__WHAT TO PRODUCE__: Reproduce the data below word for word, setting aside any picture it holds.

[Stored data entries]
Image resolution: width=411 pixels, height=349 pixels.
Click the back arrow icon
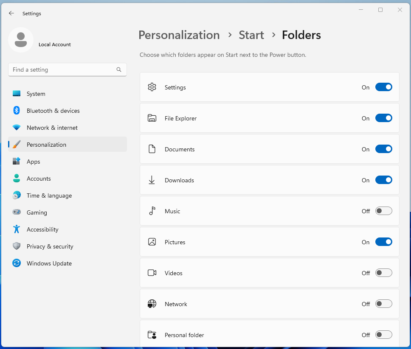click(11, 14)
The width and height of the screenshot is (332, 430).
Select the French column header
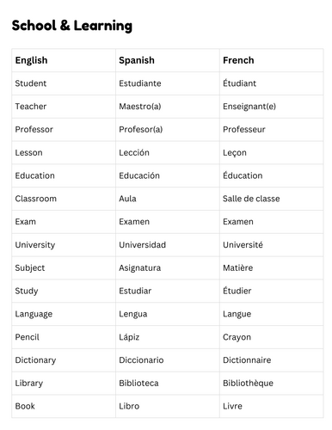[x=271, y=60]
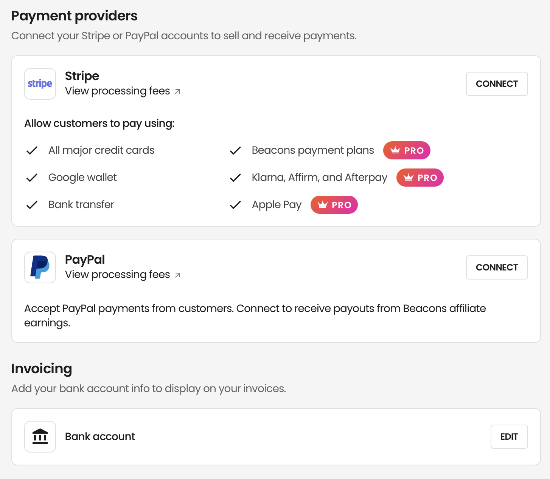Click the external arrow icon after Stripe processing fees

point(178,91)
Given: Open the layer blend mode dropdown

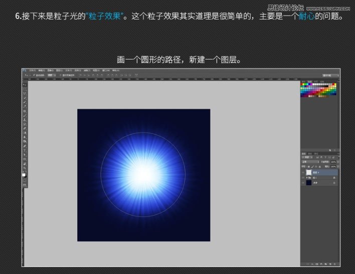Looking at the screenshot, I should point(310,162).
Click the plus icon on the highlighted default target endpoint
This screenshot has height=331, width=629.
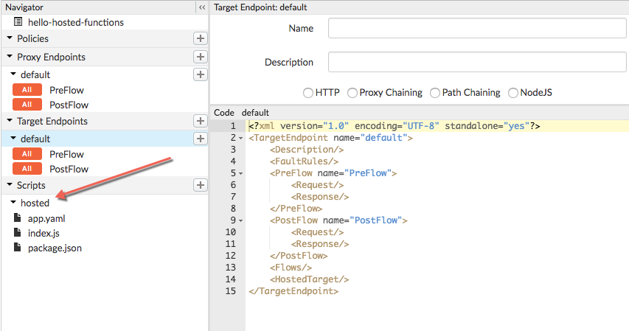[x=200, y=139]
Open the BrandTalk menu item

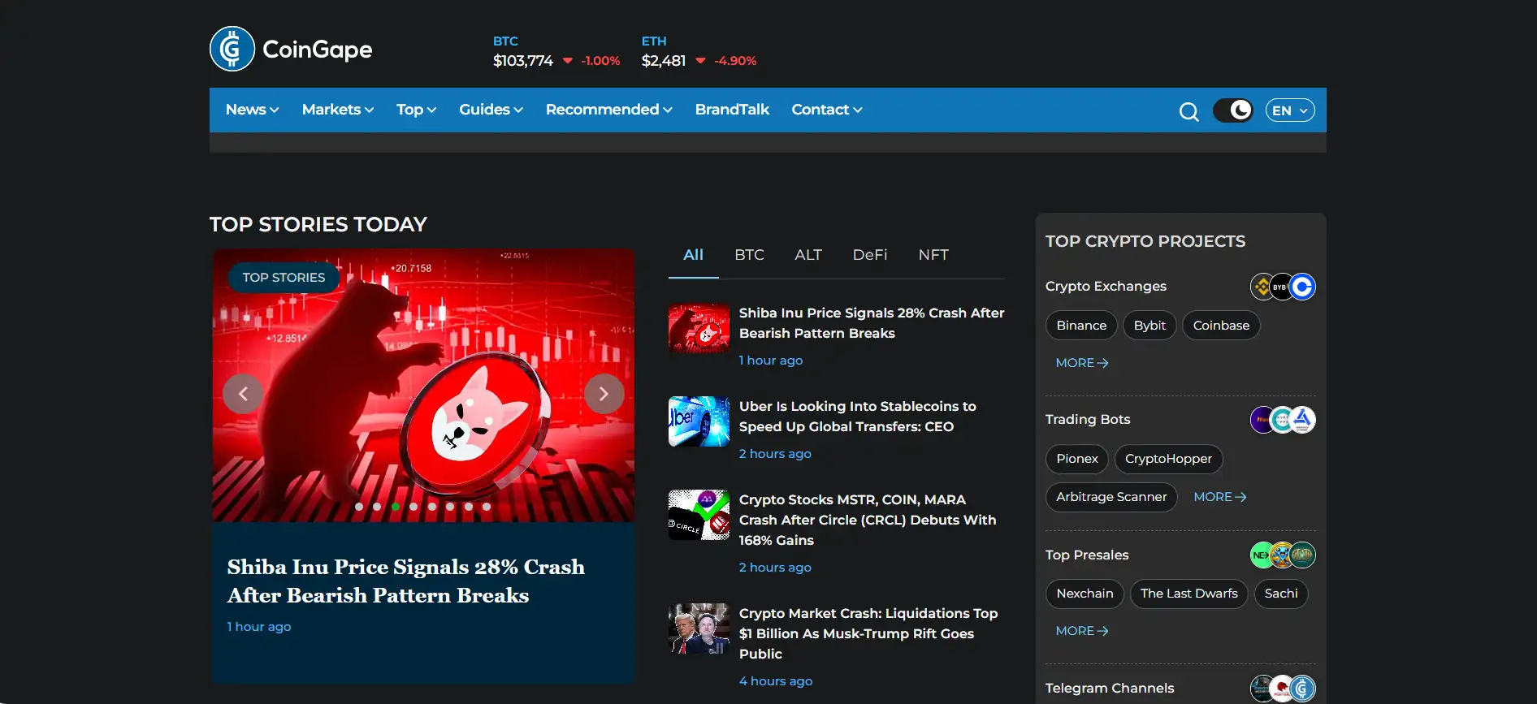(x=731, y=110)
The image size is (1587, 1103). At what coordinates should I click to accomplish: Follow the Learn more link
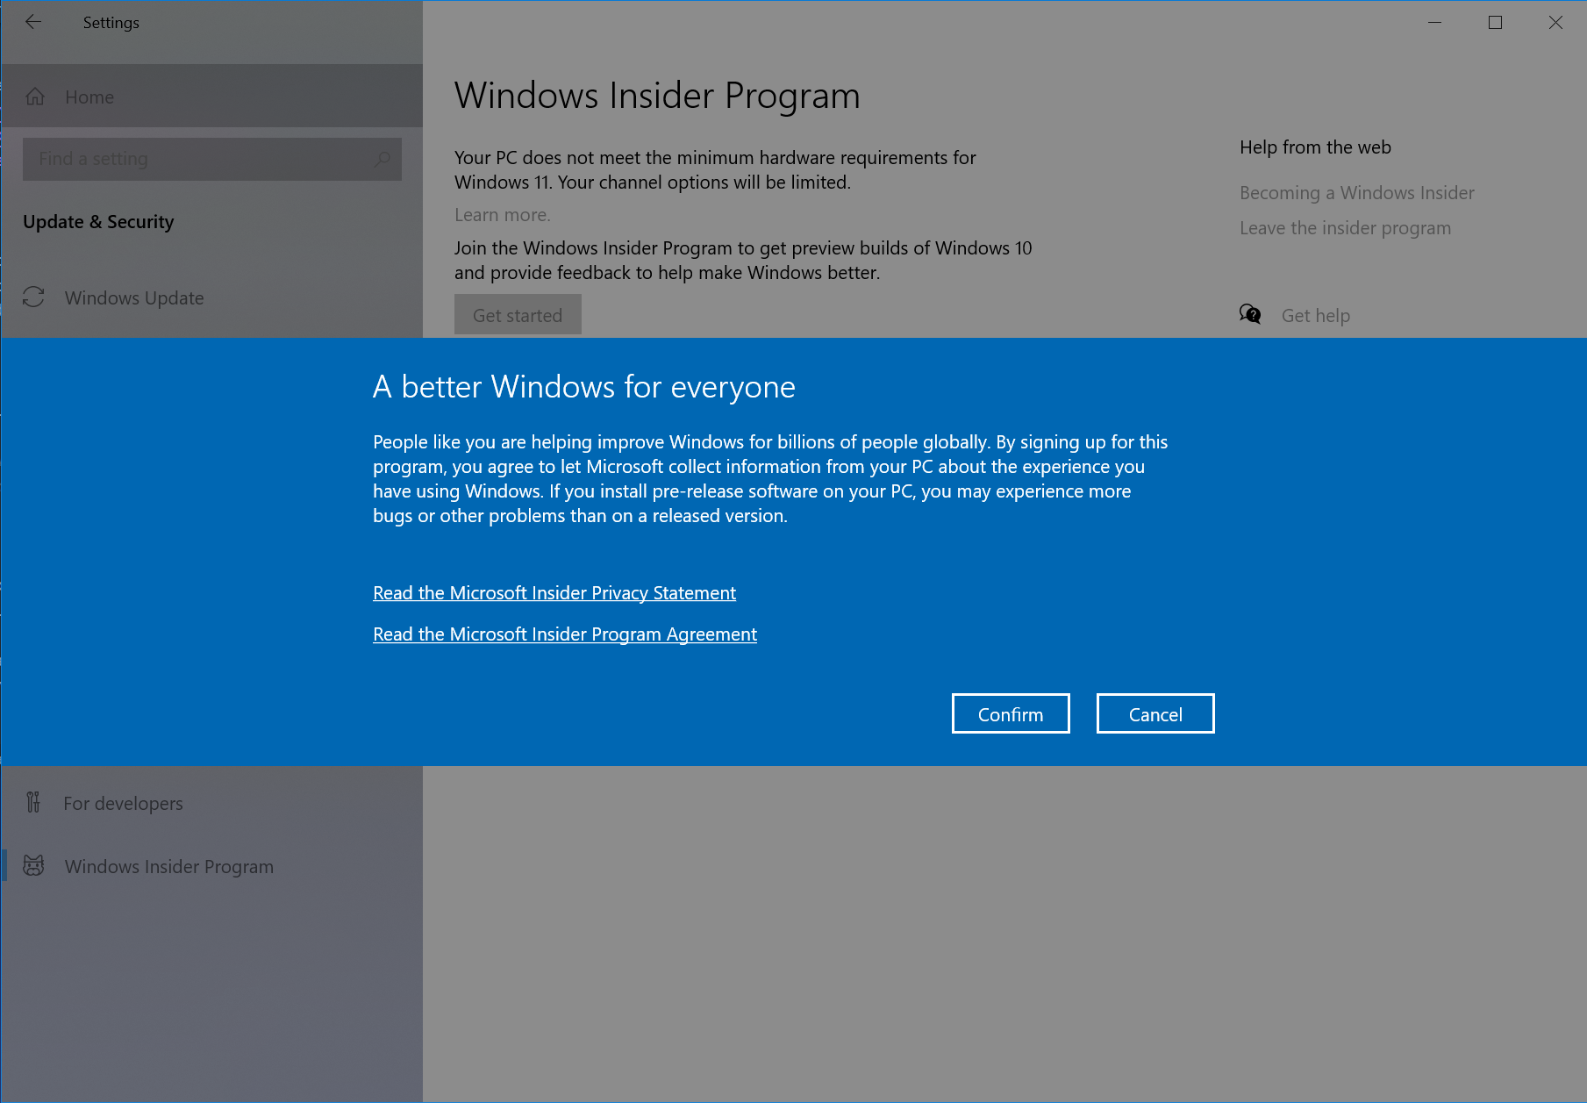click(x=502, y=215)
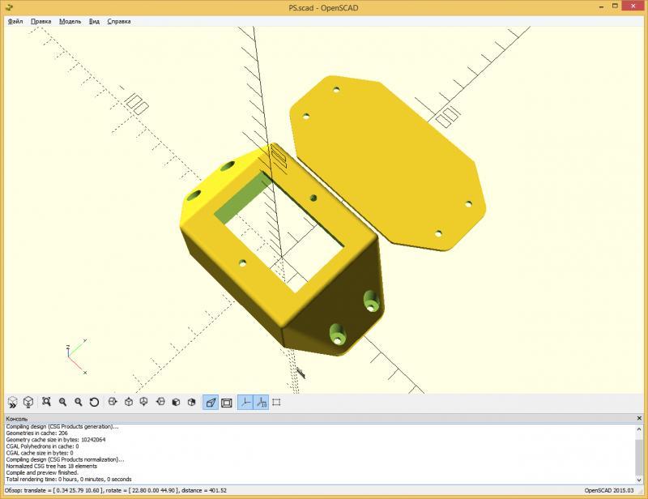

__ANSWER AREA__:
Image resolution: width=411 pixels, height=349 pixels.
Click the back arrow icon
click(11, 14)
The width and height of the screenshot is (332, 430).
Select the French column header
[x=271, y=60]
Click the external arrow icon after Stripe processing fees

point(178,91)
Given: Open the layer blend mode dropdown

Looking at the screenshot, I should point(310,162).
Click the plus icon on the highlighted default target endpoint
This screenshot has height=331, width=629.
[x=200, y=139]
Open the BrandTalk menu item

(x=731, y=110)
The image size is (1587, 1103). At what coordinates should I click to accomplish: Follow the Learn more link
click(x=502, y=215)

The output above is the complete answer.